Эпоха, о которой мы спорим, это не история — это наша боль, а у человека должен быть иной болевой порог, чем у животного. Человек к тому же испытывает и фантомные боли. Они есть и у тела и у души. Если нет фантомной боли души, значит нет и самой души.
Я тоже не жил при сталине. Ни дня. Но мне близки чувства старших. Доминирующим был страх. Если репрессии коснулись не всех, то патологический страх затронул каждого. Люди вспоминают, что оцепенение власти в июне сорок первого сопровождалось огромным вздохом облегчения всего народа. Это хорошо описано у Войновича в первой части «Чонкина». Никогда народу не дышалось так свободно при советской власти, как в первые месяцы войны. Потом эти душегубы спохватились, и всё вернулось в прежнее русло. Мой дядя вспоминал, как в сорок втором приехал в отпуск с фронта. Тут же побежал отоваривать карточки, чтобы угостить маму и тётю. Когда вернулся из магазина, тёти уже не было. Увели по навету соседей.
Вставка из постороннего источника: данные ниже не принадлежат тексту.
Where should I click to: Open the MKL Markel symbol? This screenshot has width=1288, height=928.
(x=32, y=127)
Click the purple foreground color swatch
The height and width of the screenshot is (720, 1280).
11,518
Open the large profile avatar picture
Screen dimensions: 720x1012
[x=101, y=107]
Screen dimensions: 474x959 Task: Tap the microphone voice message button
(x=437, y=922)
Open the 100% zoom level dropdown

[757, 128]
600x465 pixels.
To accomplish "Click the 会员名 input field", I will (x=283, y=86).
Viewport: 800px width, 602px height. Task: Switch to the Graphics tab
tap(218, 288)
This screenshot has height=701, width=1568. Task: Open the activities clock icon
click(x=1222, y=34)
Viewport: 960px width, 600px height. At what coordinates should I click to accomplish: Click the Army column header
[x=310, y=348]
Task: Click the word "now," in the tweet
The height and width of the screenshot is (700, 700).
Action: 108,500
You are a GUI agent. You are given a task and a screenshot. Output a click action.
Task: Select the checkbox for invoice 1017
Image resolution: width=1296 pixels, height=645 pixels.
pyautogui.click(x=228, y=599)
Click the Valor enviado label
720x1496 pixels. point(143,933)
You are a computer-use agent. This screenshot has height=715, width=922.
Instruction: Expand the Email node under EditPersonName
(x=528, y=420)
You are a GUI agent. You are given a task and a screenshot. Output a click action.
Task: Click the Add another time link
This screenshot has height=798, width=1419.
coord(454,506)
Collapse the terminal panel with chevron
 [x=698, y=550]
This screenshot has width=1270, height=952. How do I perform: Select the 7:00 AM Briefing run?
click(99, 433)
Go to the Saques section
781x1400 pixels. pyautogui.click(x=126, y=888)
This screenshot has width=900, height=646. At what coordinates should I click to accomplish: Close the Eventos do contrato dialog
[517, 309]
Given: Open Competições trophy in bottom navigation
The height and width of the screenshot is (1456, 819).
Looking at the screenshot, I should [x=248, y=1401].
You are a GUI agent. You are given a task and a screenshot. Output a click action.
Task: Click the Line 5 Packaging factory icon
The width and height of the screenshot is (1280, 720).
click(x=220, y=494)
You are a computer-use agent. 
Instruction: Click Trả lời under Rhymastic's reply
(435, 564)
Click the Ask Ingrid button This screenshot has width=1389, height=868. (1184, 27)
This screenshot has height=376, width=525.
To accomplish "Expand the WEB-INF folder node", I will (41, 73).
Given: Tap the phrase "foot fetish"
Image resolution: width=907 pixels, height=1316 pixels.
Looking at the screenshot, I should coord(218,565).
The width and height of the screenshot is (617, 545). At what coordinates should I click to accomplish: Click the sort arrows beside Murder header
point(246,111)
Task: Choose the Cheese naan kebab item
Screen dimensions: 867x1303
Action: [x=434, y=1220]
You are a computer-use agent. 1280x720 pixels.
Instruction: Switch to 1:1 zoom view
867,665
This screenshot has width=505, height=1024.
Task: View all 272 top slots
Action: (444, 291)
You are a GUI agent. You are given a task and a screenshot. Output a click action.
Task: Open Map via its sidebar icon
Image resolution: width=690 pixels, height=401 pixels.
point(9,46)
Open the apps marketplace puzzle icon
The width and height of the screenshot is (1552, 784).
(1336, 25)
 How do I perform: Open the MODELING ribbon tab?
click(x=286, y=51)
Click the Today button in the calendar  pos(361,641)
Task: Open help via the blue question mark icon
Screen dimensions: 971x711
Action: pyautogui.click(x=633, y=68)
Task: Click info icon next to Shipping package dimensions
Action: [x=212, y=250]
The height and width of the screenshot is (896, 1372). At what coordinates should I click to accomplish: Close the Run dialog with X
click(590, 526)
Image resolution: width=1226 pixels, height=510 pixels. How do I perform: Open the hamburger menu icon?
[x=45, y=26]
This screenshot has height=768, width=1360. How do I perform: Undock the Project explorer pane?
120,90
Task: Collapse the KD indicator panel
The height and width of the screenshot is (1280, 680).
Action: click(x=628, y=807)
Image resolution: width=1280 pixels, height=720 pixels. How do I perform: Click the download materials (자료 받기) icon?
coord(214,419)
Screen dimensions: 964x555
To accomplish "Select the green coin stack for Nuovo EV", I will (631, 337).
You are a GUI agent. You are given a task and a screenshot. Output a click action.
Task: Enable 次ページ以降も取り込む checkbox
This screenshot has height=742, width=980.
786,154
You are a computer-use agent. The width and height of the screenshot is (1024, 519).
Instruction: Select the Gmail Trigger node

Она считалась ответственной квартиросъёмщицей в большой коммуналке и сделала замечание одной наглой особе, чтобы та не занимала комнату эвакуированных и не пользовалась её вещами. Вот и всё. С тех пор 70 лет никто не знает её судьбы, её могилы. Естественно, дядя плюнул на отпуск и тут же сбежал назад на фронт: там, под пулями, ему казалось безопасней для жизни.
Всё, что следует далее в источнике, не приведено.